Del. Marlon Amprey, who introduced the bill, said this act is personal to him, noting that The Lyric Theatre, Hippodrome Theatre, Everyman Theatre and Maryland Institute College of Art are all in his district. “I saw the injustices happening as it pertains to Black and brown artists. There is clear bias,” he said.

Rapper Mac Phipps, left, speaks with hip-hop executive and Baltimore native Kevin Liles after the signing of Maryland's Protecting Artists’ Creative Expression (PACE) Act on May 12.
Mac Phipps, left, speaks with hip-hop executive and Baltimore native Kevin Liles after the signing of the PACE Act. (Byrd&Hawkk)
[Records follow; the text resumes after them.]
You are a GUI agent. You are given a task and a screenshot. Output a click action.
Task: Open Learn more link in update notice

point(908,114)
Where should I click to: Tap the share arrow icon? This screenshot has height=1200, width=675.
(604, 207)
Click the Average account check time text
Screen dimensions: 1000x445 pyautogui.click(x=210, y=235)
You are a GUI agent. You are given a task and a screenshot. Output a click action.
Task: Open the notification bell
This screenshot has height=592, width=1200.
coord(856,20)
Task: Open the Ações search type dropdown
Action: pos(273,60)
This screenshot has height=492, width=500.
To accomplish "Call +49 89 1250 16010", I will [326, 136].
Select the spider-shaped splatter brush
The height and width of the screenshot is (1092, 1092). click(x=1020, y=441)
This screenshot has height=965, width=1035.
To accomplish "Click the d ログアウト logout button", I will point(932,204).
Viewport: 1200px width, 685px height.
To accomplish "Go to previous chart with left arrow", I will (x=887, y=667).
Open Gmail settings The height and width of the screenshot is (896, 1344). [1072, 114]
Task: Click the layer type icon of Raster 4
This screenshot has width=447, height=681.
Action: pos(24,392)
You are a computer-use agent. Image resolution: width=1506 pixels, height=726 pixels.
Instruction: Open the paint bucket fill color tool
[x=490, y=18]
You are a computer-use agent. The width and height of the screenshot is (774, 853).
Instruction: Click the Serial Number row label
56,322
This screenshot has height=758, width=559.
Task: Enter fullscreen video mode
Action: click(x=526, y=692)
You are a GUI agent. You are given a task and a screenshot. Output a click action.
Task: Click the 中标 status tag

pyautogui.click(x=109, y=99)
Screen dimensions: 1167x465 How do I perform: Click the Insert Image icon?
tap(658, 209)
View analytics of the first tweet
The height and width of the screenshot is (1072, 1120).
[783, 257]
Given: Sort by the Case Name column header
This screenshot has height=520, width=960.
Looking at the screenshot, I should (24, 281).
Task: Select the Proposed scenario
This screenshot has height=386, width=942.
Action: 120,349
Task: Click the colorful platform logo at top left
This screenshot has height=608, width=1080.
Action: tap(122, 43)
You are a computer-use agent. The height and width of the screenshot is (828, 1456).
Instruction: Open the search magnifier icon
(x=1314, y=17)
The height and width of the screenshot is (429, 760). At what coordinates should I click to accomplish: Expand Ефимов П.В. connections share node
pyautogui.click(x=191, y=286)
Amprey received support from Baltimore-born hip-hop executive Kevin Liles, who traveled from New York for each hearing. “I think it’s about weaponizing the judicial system to say, ‘How can we lock up more Black and brown people?” Liles said. “This wasn’t just about lyrics to me. This was about being that kid from Baltimore who picked up on hip-hop. It saved my life.”

At the same time, the system is stacked against the genre because of who largely produces and listens to it. In Chris Rock’s 2004 special “Never Scared,” he joked that you know the government hates rap because they never manage to find the murderers of hip-hop artists like Biggie and Tupac. All you had to do to get away with murder, Rock said, was plant a demo tape on a body.

The details in Phipps’ case are particularly maddening. He was accused of the murder of a teenager at a club where he was going to perform. Even though there was no physical evidence tying Phipps to the crime and someone else actually confessed, Phipps was convicted on the strength of lyrics that had been taken out of context.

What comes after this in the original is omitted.